Foreigners who marry Korean citizens will be required to have at least basic Korean language ability in order to legally stay in the country, the government said Monday.
The Ministry of Justice said it will put into force toughened requirements for issuing F-6 visas for marriage immigrants, which are intended to guarantee stability in living arrangements and also to help authorities better deal with their growing number.
Under the revised rules set to go into effect on Tuesday, foreigners wanting to come to live in South Korea after marrying locals will be screened for whether they can speak at least a basic or higher level of the Korean language, the ministry said.
The rules will require applicants to submit their Test of Proficiency in Korean scores or certificates from government-designated language courses, it said.
However, couples who can communicate with each other in another language will be exempt from the lingual screening, it added.
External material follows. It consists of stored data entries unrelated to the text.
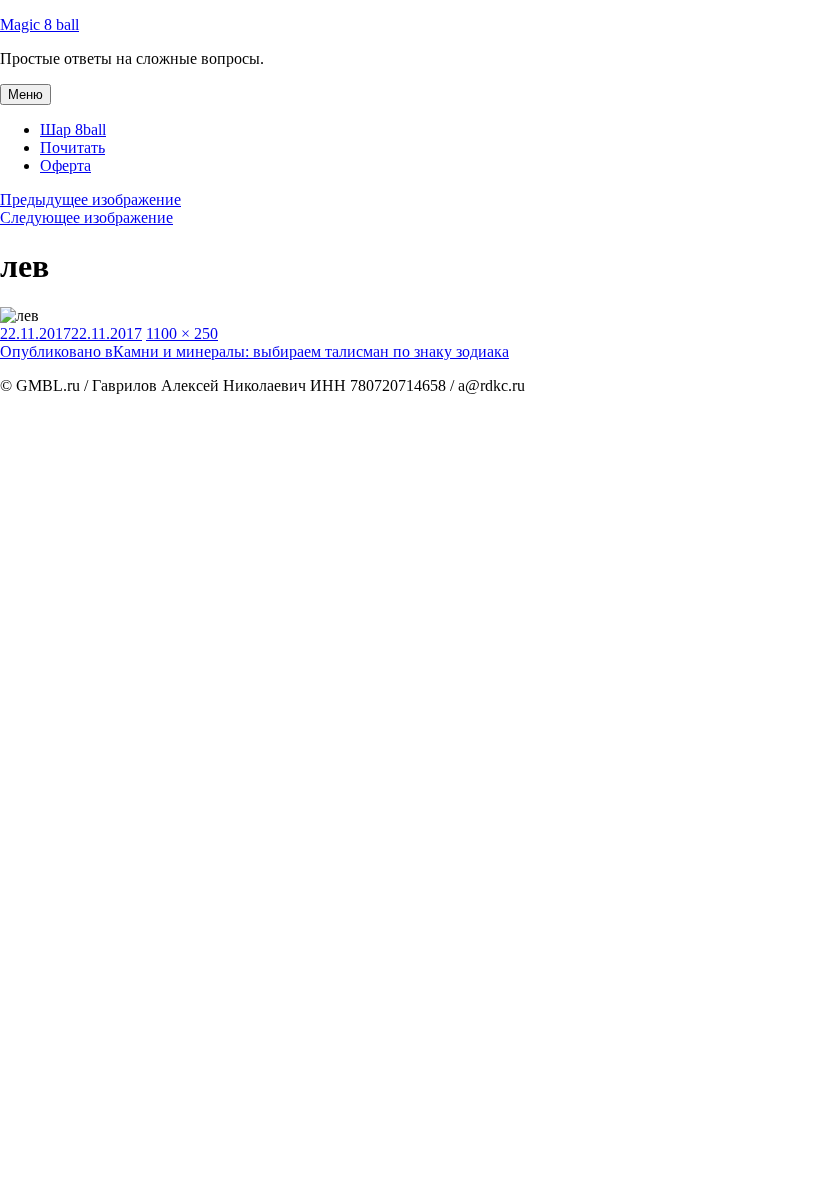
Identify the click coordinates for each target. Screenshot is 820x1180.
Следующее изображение (86, 217)
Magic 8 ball (39, 24)
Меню (25, 94)
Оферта (65, 165)
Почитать (72, 147)
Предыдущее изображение (90, 199)
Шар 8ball (73, 129)
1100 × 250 (182, 333)
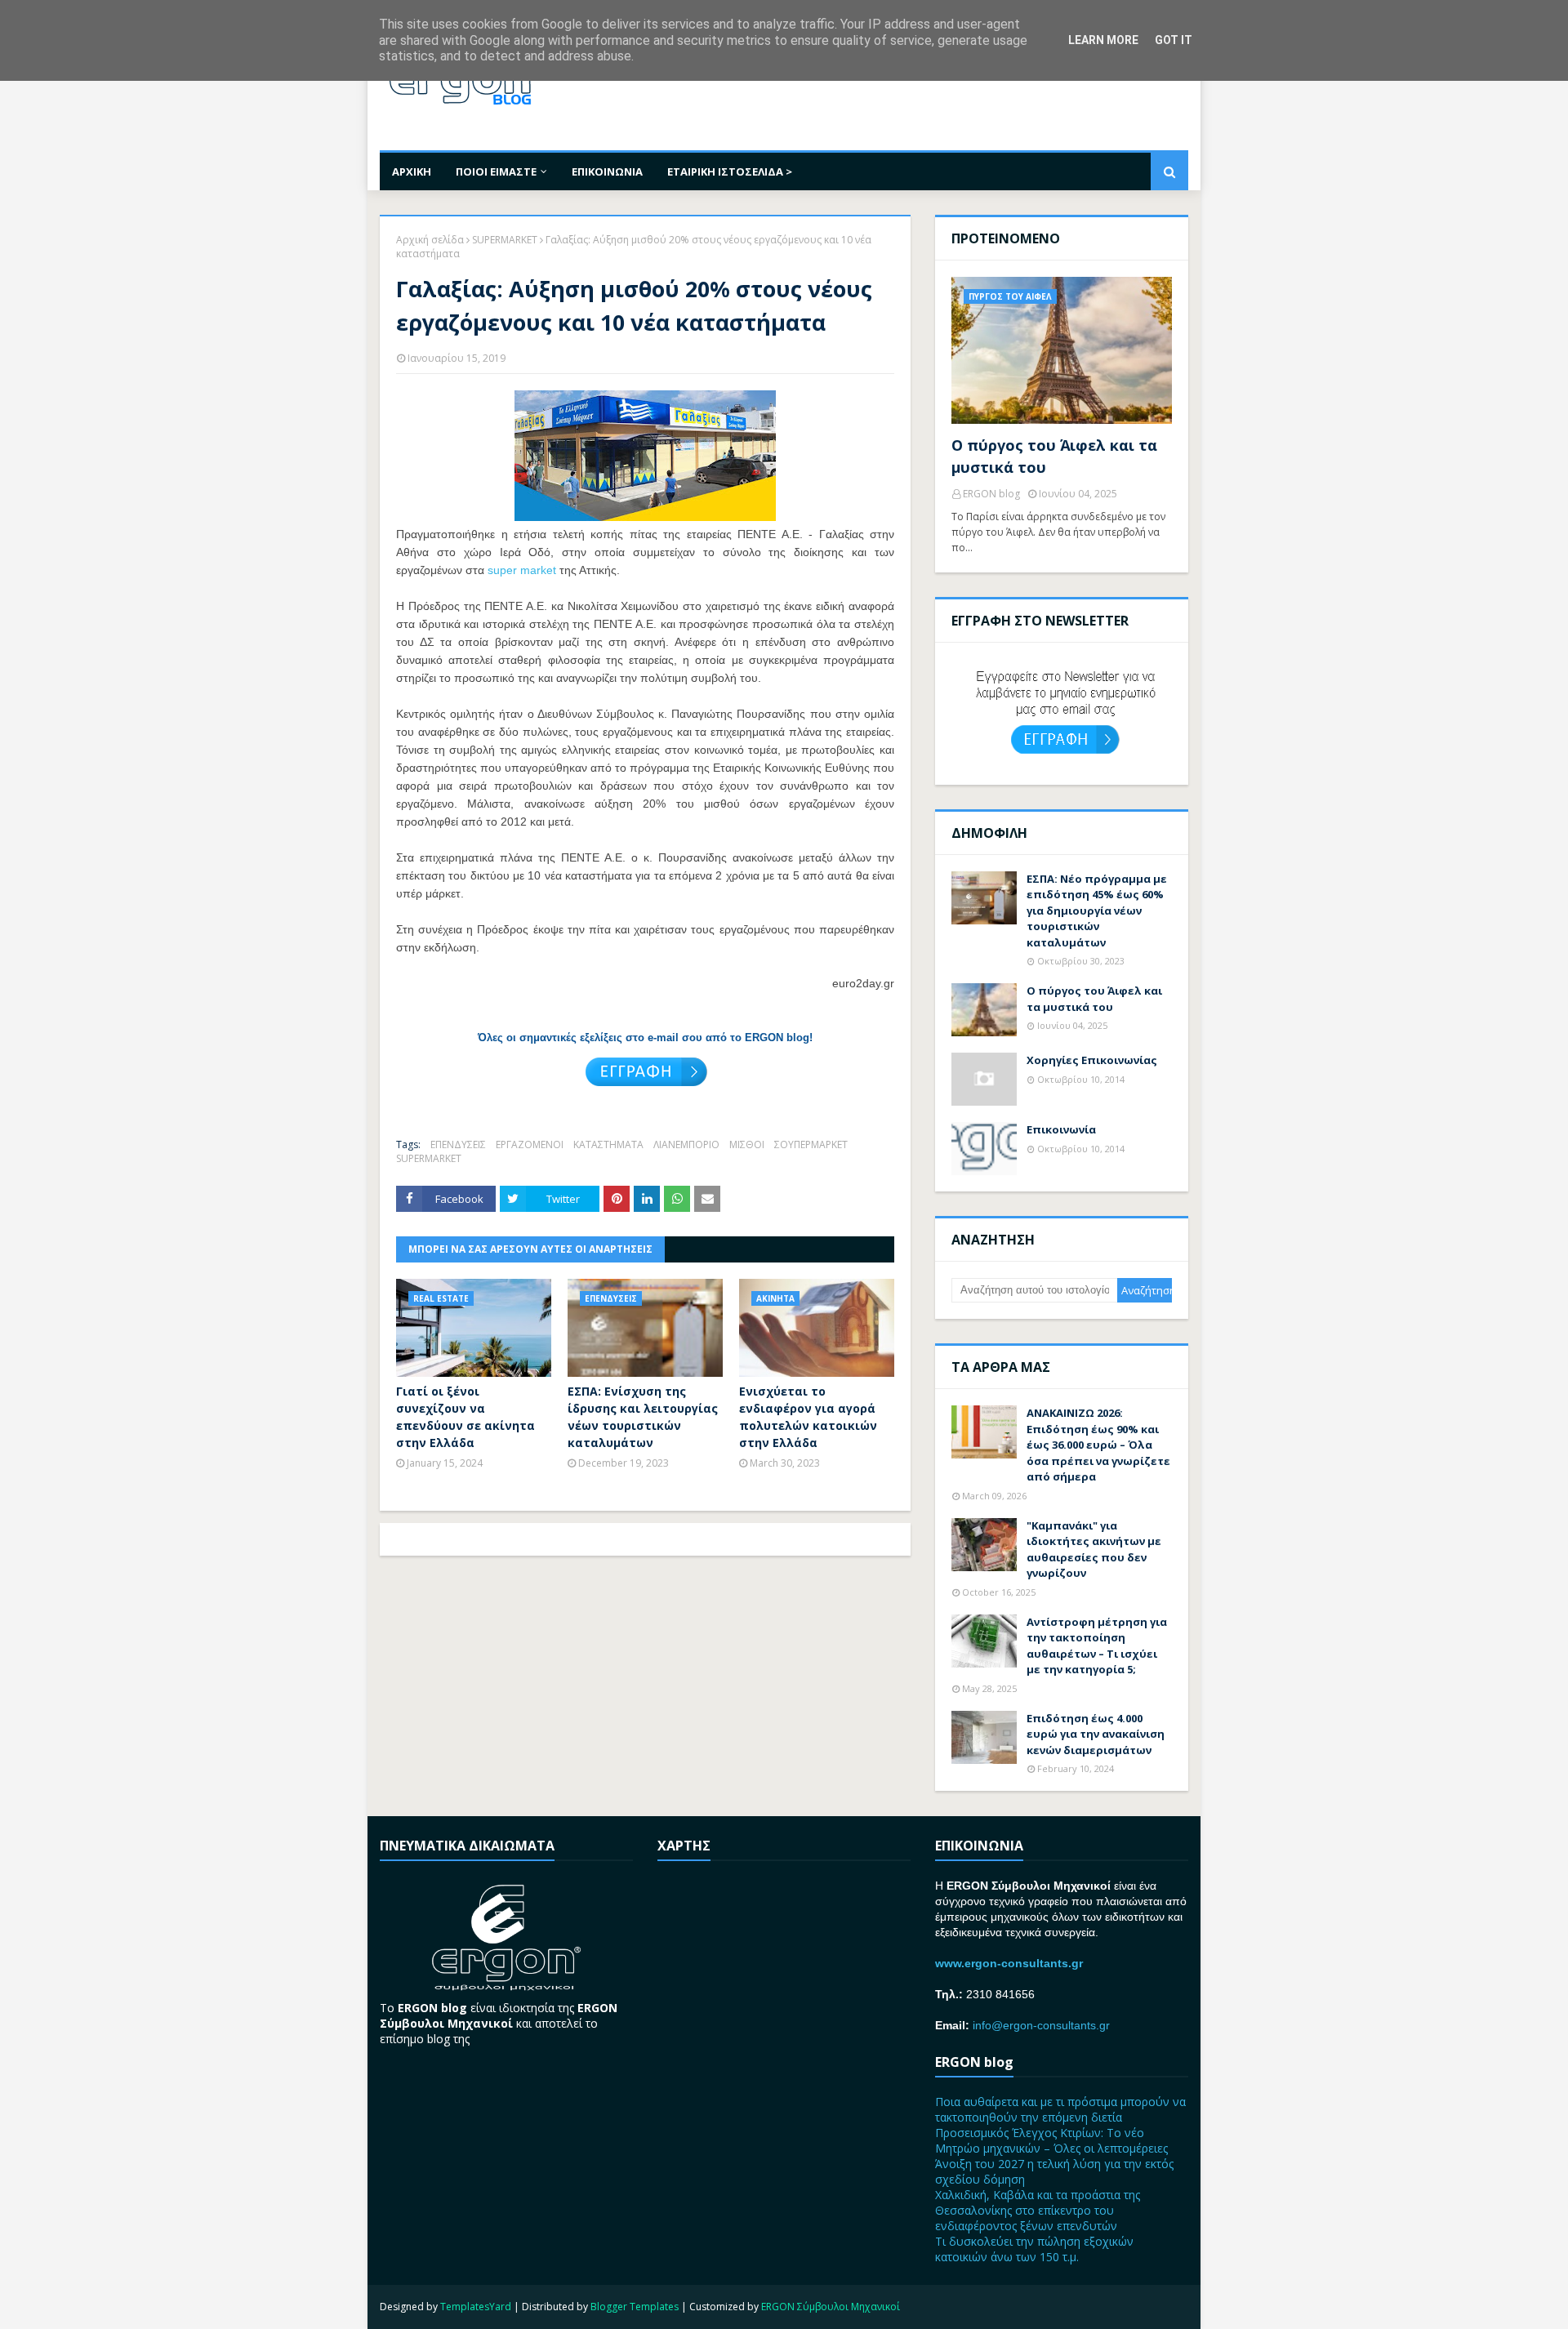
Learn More (1103, 40)
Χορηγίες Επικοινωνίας (1092, 1060)
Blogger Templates (634, 2306)
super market (522, 570)
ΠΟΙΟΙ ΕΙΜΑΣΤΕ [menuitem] (496, 171)
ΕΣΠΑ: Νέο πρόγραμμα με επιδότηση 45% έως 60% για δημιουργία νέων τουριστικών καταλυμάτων (1097, 910)
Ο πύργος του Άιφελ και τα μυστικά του (1054, 456)
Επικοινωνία (1061, 1129)
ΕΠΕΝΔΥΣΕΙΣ (458, 1144)
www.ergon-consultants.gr (1009, 1963)
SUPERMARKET (504, 240)
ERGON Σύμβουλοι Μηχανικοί (830, 2306)
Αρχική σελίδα (430, 240)
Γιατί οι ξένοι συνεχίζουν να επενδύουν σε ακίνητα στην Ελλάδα (465, 1416)
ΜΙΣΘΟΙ (746, 1144)
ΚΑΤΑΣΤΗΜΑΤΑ (608, 1144)
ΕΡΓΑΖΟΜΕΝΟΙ (530, 1144)
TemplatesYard (475, 2306)
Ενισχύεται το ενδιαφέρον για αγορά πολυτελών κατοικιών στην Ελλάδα (808, 1416)
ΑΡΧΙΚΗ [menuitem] (411, 171)
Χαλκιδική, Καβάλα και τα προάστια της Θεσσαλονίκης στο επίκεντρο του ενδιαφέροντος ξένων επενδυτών (1037, 2210)
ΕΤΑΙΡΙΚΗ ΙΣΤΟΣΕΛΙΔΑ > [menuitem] (729, 171)
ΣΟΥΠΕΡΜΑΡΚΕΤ (811, 1144)
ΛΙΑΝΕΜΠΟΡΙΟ (686, 1144)
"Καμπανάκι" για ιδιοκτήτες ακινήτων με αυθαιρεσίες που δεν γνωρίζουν (1094, 1549)
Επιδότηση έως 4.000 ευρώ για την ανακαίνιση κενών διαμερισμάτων (1096, 1734)
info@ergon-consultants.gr (1041, 2025)
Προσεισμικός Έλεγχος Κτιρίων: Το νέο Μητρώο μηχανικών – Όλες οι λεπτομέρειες (1051, 2140)
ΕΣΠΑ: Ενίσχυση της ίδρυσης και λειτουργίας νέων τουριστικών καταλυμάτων (643, 1416)
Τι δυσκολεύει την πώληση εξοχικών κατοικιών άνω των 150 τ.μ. (1034, 2248)
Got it (1173, 40)
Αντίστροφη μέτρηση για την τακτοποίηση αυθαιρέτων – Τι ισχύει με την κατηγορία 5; (1097, 1645)
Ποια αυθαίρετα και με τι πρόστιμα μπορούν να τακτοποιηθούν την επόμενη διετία (1060, 2109)
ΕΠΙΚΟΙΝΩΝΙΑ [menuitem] (607, 171)
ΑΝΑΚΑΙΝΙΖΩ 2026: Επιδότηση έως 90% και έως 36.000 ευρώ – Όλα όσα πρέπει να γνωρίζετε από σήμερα (1098, 1444)
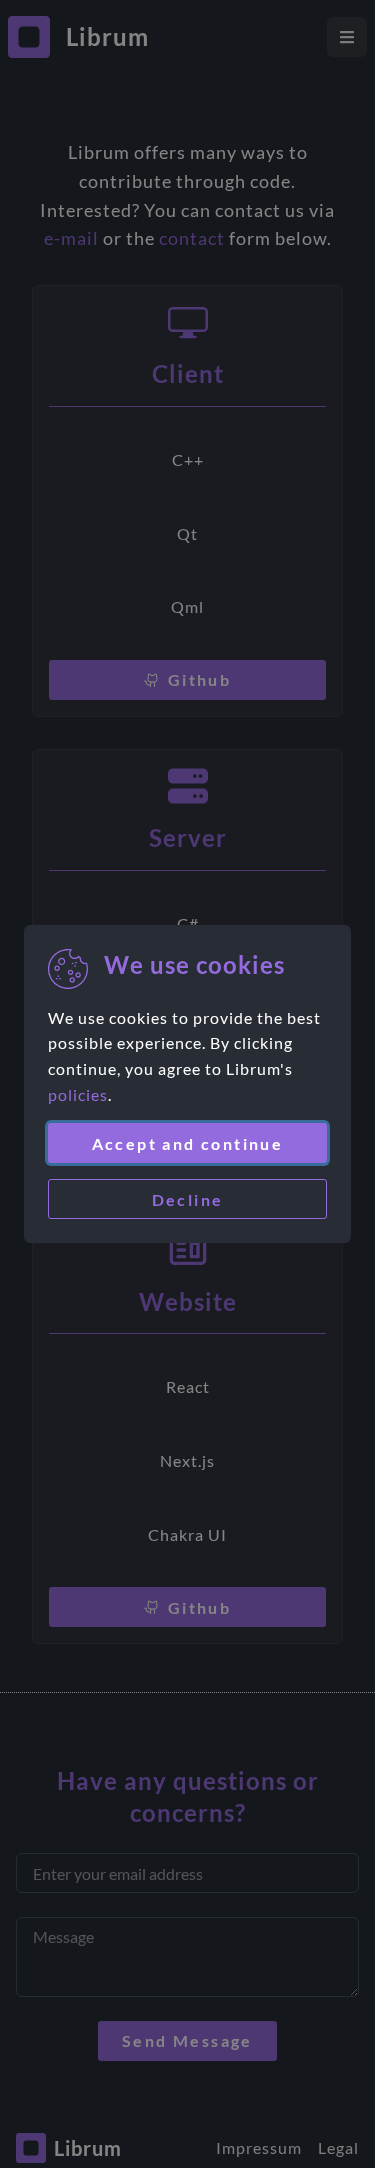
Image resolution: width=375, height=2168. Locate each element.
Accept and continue (188, 1143)
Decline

Locals who earn less than 14.79 million won ($13,874) a year or those who don't have a stable residence cannot invite their foreign spouses to South Korea, the ministry added.
The move comes after international marriages have became a constant source of problems, such as human trafficking or frequent domestic violence against foreign wives, due to falsely brokered marriages in the country.
"Foreigners should check if their perspective marriage partner in South Korea can meet the requirements for marriage visas before coming out to meet them or registering their marriages with the authorities," a ministry official said.